Some physicians make a diagnosis on the basis of the American College of Rheumatology (ACR) classification criteria. The criteria, however, were established mainly for use in scientific research including use in randomized controlled trials which require higher confidence levels, so some people with SLE may not pass the full criteria.

The American College of Rheumatology established eleven criteria in 1982,[49] which were revised in 1997[50] as a classificatory instrument to operationalise the definition of SLE in clinical trials. They were not intended to be used to diagnose individuals and do not do well in that capacity. For the purpose of identifying patients for clinical studies, a person has SLE if any 4 out of 11 symptoms are present simultaneously or serially on two separate occasions.

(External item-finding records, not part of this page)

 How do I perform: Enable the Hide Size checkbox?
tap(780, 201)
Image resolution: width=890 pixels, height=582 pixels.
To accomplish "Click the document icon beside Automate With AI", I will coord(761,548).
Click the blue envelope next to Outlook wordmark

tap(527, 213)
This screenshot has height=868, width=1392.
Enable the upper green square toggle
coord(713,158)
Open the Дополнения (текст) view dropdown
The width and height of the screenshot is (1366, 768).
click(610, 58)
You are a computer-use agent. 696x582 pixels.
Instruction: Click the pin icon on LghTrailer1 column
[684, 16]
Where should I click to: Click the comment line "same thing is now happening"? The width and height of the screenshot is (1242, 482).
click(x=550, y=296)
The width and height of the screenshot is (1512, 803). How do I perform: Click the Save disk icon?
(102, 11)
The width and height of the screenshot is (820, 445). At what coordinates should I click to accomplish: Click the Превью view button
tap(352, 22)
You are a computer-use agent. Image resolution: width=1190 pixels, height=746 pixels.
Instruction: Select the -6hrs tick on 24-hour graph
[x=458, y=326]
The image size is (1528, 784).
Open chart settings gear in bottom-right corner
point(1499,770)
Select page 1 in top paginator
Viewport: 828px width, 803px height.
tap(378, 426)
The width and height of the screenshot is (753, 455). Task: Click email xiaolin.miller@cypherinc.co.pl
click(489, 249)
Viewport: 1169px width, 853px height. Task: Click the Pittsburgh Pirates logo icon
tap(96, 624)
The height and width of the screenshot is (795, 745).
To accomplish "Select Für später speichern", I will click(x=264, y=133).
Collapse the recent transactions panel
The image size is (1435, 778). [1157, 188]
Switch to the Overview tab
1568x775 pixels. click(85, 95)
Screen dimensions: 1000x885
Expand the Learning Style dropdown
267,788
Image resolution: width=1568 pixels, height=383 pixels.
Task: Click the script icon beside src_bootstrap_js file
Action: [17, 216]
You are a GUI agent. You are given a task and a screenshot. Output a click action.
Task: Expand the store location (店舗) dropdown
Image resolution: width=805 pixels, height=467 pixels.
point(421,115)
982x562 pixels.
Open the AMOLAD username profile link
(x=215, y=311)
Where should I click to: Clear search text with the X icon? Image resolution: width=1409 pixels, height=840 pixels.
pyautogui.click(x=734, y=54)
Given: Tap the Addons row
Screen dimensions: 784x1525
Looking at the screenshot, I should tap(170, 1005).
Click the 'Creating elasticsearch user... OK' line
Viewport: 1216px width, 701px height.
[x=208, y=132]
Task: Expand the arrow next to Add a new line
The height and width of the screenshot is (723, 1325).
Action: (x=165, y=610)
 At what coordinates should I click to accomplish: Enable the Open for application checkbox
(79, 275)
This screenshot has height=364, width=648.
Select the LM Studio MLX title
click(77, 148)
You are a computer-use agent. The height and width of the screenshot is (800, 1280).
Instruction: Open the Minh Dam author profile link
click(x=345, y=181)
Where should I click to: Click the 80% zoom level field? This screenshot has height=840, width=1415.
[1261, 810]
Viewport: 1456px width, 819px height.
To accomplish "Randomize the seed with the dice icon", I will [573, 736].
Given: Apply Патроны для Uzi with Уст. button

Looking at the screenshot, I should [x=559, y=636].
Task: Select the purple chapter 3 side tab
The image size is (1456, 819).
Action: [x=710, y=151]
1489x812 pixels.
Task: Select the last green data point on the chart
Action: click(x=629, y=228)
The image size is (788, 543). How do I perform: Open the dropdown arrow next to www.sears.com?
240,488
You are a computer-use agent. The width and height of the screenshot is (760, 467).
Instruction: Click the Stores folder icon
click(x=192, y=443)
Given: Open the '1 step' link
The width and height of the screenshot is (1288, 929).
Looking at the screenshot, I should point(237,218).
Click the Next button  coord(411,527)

  1. Serositis: Pleuritis (inflammation of the membrane around the lungs) or pericarditis (inflammation of the membrane around the heart); sensitivity = 56%; specificity = 86% (pleural is more sensitive; cardiac is more specific).[51]
  2. Oral ulcers (includes oral or nasopharyngeal ulcers).
  3. Arthritis: nonerosive arthritis of two or more peripheral joints, with tenderness, swelling, or effusion; sensitivity = 86%; specificity = 37%.[51]
  4. Photosensitivity (exposure to ultraviolet light causes skin rash, or other symptoms of SLE flareups); sensitivity = 43%; specificity = 96%.[51]
  5. Blood—hematologic disorder—hemolytic anemia (low red blood cell count) or leukopenia (white blood cell count<4000/µl), lymphopenia (<1500/µl) or thrombocytopenia (<100000/µl) in the absence of offending drug; sensitivity = 59%; specificity = 89%.[51] Hypocomplementemia is also seen, due to either consumption of C3 and C4 by immune complex-induced inflammation or to congenitally complement deficiency, which may predispose to SLE.
  6. Renal disorder: More than 0.5g per day protein in urine or cellular casts seen in urine under a microscope; sensitivity = 51%; specificity = 94%.[51]
  7. Antinuclear antibody test positive; sensitivity = 99%; specificity = 49%.[51]
  8. Immunologic disorder: Positive anti-Smith, anti-ds DNA, antiphospholipid antibody, and/or false positive serological test for syphilis; sensitivity = 85%; specificity = 93%.[51] Presence of anti-ss DNA in 70% of cases (though also positive with rheumatic disease and healthy persons)[52]).
  9. Neurologic disorder: Seizures or psychosis; sensitivity = 20%; specificity = 98%.[51]
  10. Malar rash (rash on cheeks); sensitivity = 57%; specificity = 96%.[51]
  11. Discoid rash (red, scaly patches on skin that cause scarring); sensitivity = 18%; specificity = 99%.[51]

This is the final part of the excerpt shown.